つまり、株と債券をバランス良く持つことで安定する
これまで説明したことをまとめると、債券と株はシーソーのような関係(逆相関関係)になっているため、不況時にも好景気時にも株と債券をバランスよく持つことで、バランスのとれた資産運用ができるようになります。
基礎中の基礎ではありますが、まずはこれだけ覚えてもらえたら債券はOKです。
ポートフォリオの中での債券の役割
投資ポートフォリオの中での債券の役割が一体どういうものかというと、ボラティリティ変動率(値動き)が低いので、ポートフォリオを安定させてくれます。
そして値上がり益が少ない分、分配金(利息)がもらえます。
現金預金に近いけど、債券の方が利息が多くつくので、投資効果としても大きいです。
【値動き:債券ETFのAGG(青色)と株式のS&P500(オレンジ)と比較)】
【AGGの配当金推移】
暴落時の債券の値動き
例えば株式100%でアメリカの米国株式S&P500に投資したとします。
2008年のときリーマンショックで40%前後ぐらい下落しました。1000万円投資していたら資産が600万円近くに下がってしまいます。
-400万円と精神的に耐えられないくらい下がってしまってます。
一方、債券のETFで有名なAGGに100%投資した場合、同じように下がってはしまいますが、10%前後ぐらいのダウンで済んでいます。
1000万円投資していたら900万円は残る計算となります。
債券というのはちょっとやそっとのことでは動じず、非常に底堅い値動きをしてくれるっていうそういう安心のカードなんです。
よって債券は資産配分の中に組み込んでおくと、暴落時のクッションの役割を果たしてくれます。
動きがマイルドになります。
なので、若いうちは株式の割合を多く、高齢になるにつれ債券の割合を多くするというのは、理にかなっていると言えます。
平常時はやっぱり動きが少ないんで、若い方は刺激が足りないと思うかもしれません。
15年以上投資期間を確保できるのであれば株式多め、15年未満なら債券多めにポートフォリオを組むのが最適だと思います。
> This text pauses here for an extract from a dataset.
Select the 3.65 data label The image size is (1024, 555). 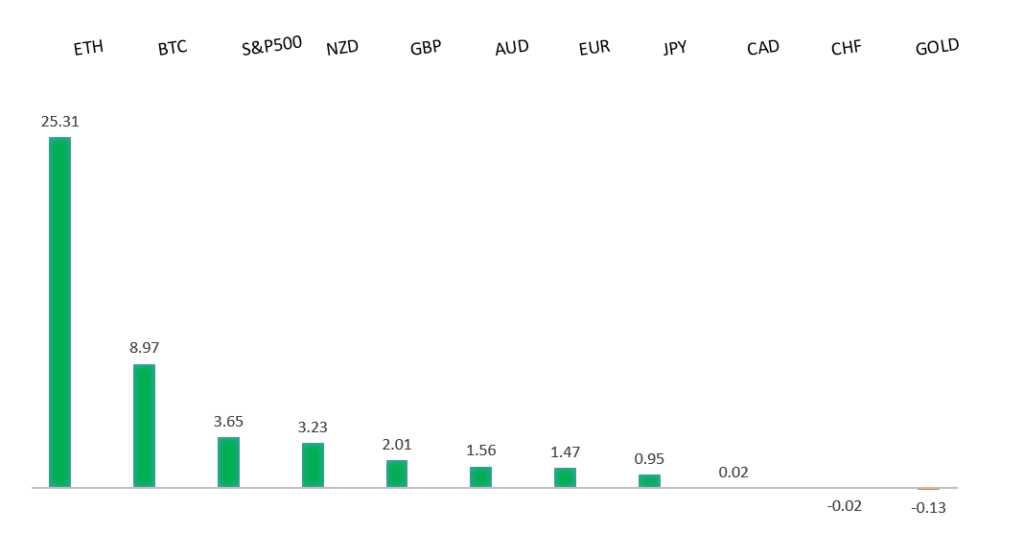point(228,421)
過去の長い歴史を振り返り、色々なパターンで10年単位で切り取ったりすると、だいたいどの時期も株式の方が債券よりパフォーマンスが良かったというデータもあります。
長期的に見たら長期で持てば持つほど、株式の方がリターンが良かったということです。
株と債券の最適なバランスは?
株と債券を持つ適切なバランスを考える際に1番重要視して頂きたいのがご自身の年齢です。
株と債券の性質を簡単にまとめると
- 債券:変動が少ないが価格は安定=リスク小
- 株:変動が大きいが成長を見込める=リスク大
ですので、高齢でリスクをとりすぎても資産を大きく減らす恐れがありますし、若いのにリスクをとらなければ資産が増えません。
そこでよく用いられる割合の目安が以下です。
- 債券の割合=年齢
- 株式の割合=100-年齢
昔からよく使われている割合目安ですがなかなか理にかなっており優秀です。
ただ現在は昔に比べ寿命が延びたこと(人生100年時代)、15年以上株式を保有できるのであればほぼほぼの確率でプラス収支が見込めることから、私は以下の割合で良いと思っています。
- 債券の割合=年齢-20
- 株式の割合=100-債券の割合=120-年齢
もちろん、運用期間の長短、貯蓄目的によって、この比率は変えるべきだと思います。
「子供の大学入学まであと10年しか運用できないから、債券の割合を高く設定しよう」のような考え方です。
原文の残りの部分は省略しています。